El director de la revista Antonio Tornel, conversa con Roberto Villa sobre su último libro.

EDUARDO DATO: UNO DE LOS POLÍTICOS MÁS IMPORTANTES DEL SIGLO XX

Otro de los actores fundamentales fue Eduardo Dato. Por cierto, el centenario de su asesinato ha pasado sin apenas repercusión.

Sin duda. De hecho, las conmemoraciones han sido fruto de los esfuerzos de sus descendientes para que no se olvidara su legado. Ellos han sido los que lograron implicar a las administraciones en diversos actos, que más bien han pasado desapercibidos para la opinión pública. Me parece demasiado poco tratándose de uno de nuestros políticos más importantes del siglo, del promotor de nuestra legislación social, del artífice de la neutralidad de España en la Primera Guerra Mundial, o de la figura que sorteó con destreza lo peor de la revolución de 1917. 

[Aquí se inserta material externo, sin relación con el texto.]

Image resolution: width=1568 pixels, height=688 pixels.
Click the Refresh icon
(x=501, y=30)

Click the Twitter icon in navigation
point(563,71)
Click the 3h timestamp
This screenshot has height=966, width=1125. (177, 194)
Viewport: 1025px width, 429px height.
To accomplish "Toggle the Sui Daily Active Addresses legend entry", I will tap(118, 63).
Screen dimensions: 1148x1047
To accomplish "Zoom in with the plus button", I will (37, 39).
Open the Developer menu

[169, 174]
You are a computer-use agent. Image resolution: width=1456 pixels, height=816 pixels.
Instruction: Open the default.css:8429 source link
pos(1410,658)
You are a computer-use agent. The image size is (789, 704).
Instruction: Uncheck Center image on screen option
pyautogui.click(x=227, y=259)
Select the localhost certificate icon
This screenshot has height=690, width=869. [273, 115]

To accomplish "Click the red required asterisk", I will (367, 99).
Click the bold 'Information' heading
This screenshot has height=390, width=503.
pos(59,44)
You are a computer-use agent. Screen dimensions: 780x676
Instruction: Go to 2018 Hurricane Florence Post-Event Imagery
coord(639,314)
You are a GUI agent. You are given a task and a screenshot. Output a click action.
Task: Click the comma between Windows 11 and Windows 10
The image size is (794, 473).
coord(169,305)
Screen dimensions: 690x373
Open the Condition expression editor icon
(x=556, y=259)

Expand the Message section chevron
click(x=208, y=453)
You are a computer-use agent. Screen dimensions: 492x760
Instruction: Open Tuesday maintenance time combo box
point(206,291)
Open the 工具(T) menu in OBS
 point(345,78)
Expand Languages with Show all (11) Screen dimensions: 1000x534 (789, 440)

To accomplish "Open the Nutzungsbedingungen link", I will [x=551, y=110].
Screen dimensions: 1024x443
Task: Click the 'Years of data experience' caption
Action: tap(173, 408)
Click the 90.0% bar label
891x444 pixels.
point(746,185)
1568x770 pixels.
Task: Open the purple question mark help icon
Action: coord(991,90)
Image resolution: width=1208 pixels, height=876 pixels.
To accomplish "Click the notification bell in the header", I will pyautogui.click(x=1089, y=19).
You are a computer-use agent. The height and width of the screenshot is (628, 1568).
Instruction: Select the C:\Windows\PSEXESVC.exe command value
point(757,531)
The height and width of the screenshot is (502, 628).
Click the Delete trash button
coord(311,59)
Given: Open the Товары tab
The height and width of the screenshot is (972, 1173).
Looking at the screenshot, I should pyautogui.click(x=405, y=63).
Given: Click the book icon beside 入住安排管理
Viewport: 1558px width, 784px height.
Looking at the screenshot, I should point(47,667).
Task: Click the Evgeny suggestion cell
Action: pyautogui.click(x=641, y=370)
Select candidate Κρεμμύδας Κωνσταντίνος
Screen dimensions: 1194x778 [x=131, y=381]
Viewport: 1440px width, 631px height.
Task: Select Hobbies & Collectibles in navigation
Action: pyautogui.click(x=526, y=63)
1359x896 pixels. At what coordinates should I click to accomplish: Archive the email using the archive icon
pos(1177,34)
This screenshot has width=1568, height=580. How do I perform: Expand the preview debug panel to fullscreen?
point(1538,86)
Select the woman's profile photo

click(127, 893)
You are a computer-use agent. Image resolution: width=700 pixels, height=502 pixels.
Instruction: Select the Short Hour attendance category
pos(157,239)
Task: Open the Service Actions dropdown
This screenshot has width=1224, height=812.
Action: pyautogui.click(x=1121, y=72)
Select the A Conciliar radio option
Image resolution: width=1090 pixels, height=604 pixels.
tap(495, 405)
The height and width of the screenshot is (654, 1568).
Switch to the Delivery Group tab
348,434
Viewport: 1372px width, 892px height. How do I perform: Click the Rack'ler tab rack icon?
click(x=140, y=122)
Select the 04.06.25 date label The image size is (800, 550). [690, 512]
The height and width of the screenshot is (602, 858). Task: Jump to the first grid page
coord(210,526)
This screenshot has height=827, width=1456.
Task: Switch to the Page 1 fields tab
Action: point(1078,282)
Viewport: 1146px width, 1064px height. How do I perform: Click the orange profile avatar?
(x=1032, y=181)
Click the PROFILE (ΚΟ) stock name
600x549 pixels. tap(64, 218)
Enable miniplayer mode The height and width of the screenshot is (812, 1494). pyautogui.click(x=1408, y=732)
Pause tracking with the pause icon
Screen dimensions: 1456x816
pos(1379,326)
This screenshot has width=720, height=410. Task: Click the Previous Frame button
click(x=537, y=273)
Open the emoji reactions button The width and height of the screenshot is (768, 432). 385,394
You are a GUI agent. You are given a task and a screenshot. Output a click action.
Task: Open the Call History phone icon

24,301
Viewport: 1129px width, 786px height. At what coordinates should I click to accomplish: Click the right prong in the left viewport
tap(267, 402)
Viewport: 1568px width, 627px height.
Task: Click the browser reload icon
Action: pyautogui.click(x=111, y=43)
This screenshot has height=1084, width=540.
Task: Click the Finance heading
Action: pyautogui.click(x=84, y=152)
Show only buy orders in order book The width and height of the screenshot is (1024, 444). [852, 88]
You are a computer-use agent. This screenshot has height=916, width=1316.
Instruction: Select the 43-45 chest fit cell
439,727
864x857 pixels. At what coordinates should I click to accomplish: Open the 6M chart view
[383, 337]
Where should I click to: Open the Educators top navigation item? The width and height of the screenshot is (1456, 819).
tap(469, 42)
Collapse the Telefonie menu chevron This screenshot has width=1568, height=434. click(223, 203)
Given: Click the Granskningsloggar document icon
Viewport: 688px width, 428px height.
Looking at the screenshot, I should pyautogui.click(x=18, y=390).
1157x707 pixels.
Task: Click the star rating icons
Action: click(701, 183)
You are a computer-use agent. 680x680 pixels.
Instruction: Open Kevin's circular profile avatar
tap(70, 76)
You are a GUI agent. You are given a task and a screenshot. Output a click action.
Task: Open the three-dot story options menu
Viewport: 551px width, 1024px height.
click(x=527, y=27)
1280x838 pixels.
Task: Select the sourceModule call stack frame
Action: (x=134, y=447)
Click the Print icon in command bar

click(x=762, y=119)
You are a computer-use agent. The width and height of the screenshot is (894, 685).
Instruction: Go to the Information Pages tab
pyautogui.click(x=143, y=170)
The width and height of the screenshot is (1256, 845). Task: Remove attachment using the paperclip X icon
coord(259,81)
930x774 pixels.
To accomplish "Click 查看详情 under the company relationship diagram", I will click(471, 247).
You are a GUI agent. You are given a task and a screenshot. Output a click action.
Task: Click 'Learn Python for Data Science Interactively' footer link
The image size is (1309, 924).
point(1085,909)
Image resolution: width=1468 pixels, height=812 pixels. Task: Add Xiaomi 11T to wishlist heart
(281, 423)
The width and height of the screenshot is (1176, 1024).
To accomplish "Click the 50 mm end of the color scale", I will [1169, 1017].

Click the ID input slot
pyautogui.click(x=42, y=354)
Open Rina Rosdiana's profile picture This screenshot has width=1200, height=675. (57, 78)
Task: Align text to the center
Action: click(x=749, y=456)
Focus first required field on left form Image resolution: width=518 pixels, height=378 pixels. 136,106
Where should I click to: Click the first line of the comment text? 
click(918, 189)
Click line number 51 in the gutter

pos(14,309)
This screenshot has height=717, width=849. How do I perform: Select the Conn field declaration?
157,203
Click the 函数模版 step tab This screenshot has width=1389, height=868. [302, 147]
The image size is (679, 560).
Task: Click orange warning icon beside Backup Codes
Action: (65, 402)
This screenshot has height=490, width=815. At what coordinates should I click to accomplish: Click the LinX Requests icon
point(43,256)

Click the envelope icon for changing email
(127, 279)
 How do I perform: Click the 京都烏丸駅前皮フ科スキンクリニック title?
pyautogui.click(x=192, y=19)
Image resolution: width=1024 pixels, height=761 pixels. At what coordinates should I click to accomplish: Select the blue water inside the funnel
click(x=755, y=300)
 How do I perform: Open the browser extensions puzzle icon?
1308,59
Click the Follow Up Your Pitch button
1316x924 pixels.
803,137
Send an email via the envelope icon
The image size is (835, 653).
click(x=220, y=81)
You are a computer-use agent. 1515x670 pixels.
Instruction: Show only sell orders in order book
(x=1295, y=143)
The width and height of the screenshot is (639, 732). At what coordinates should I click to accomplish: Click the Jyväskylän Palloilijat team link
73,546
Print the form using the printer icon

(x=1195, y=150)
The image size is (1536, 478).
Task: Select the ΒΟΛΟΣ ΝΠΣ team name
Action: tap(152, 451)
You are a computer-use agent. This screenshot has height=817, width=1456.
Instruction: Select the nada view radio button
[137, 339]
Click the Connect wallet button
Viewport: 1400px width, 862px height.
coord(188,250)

Durante esta última, Dato asumió de urgencia el Gobierno el 11 de junio de 1917, diez días después de que el pronunciamiento de las Juntas inaugurara la revolución. Se encontró casi sin resortes de poder, y tuvo que reconstruirlos para hacer frente al levantamiento que republicanos, nacionalistas y sindicalistas preparaban. Antes de que fuera derribado por las Juntas, Dato desarticuló el levantamiento de agosto de 1917. Caben pocas dudas de que evitó, en un momento crítico, que en España pudiera abrirse un proceso parecido al de la revolución rusa de febrero/marzo de ese año.